Today I got out on trail. My left foot immediately cramped. After half a mile, my right foot started stumbling. I stood still for 5 minutes to let my system calm per my physical therapist and was able to walk out safely w little pain. But at least I got out there.

Doing IF finally again. Feeling better even with my food choices.

Thinking of staying overnight in the city tomorrow night. I'll be in office Friday. There are a few places I want to visit that wouldn't be possible with the five hour commute. It's an extravagance but I think worth it.

Hoping tomorrow to walk around the neighborhood. It's a 2 mile loop. My neighbor said she'd come pick me up if I can't finish. That's been my fear that I would get stuck and we don't have uber here. Didn't occur to me until today to ask Shirl if she'd drive me home if the pain got too much.
 
Day 4 IF and feeling even better. Tiny steps. I started w twelve hour fasting and I am up to fourteen. I'll keep this as the norm and throw in an eighteen hour every two weeks until I can increase to once every week. Hoping the cognitive benefits kick in soon.

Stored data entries
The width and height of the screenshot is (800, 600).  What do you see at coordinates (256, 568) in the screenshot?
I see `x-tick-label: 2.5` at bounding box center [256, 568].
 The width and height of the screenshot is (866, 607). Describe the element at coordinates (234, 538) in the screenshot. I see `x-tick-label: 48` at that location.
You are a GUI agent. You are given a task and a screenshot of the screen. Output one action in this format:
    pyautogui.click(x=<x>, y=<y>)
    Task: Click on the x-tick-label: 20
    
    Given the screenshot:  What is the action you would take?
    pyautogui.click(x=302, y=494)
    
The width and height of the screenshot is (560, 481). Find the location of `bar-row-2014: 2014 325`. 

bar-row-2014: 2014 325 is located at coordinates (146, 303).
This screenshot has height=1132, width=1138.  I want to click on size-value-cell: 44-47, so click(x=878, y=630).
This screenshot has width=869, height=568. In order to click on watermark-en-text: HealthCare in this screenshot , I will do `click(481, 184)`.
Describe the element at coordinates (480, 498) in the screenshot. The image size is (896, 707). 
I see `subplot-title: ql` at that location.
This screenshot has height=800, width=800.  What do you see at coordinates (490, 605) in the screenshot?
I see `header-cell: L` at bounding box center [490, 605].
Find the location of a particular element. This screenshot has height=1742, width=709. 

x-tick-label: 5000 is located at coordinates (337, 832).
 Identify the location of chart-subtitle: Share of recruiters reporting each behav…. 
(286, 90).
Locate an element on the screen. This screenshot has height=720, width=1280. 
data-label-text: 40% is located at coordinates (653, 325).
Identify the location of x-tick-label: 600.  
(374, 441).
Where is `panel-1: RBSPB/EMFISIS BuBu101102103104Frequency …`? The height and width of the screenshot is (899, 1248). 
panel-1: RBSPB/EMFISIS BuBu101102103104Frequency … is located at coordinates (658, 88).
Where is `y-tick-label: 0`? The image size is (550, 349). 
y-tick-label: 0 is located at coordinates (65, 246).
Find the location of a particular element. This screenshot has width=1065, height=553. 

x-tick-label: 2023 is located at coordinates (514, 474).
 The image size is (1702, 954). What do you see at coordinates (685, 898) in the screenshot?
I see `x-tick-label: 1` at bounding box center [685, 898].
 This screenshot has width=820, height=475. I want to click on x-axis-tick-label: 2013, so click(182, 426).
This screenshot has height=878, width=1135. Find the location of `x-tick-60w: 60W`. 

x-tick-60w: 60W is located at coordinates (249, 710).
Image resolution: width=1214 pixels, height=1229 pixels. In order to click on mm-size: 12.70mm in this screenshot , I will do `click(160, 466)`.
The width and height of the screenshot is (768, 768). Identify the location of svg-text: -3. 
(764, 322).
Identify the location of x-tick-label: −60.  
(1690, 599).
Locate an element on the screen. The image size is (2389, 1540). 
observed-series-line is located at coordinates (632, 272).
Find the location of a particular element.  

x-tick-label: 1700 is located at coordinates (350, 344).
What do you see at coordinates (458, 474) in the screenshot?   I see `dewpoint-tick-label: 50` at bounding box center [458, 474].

◆ **EXERCISE INSTRUCTIONS**
A: In the diary entries about walking and fasting, how many hours of fasting has the writer worked up to by Day 4?
B: Add the next entry to the diary about walking and fasting, following on from its final line.

◆ **ANSWERS BY ITEM NUMBER**
A: Fourteen hours.

B:
I am very grateful I drove to the city tonight instead of waiting for tomorrow. The fog and rain were treacherous on the mountains.

The world is crazy. Love to Oz.
 
@Cate I participated in a global intensive meditation today for rain and relief and help for your beautiful country.

IF cognitive clarity kicking in. I was able to get so much done at work today. Staying overnight in the city the night before is going to become a standard. I can only afford one or two nights a month but even that will help.

The cats were fine without a sitter. My wifi enabled feeders did what they do though every time I checked the camera, Tristen was eating. At one point I used the speaker to tell him to go on and stop eating. He didn't.

I pulled my annual spread last night using some oracle cards I was gifted a few years ago. First time they'd been out of the box. It was a fascinating challenging reading.

I also made a list of 20 adventures. From riding my bike to 4 night backpacking trip to nyc to knocking on doors during election next year. This month I'll try to go snow tubing.

My dad's girlfriend is not happy with him contemplating moving north. I really think they'll be married by end of next year. Dad will wait a while after my mom's death for propriety. Unlike my brother getting married four months post divorce.

I had a kale juice today. THAT made me feel good. Bought some cucumbers and apples on way home to maybe make my own this week.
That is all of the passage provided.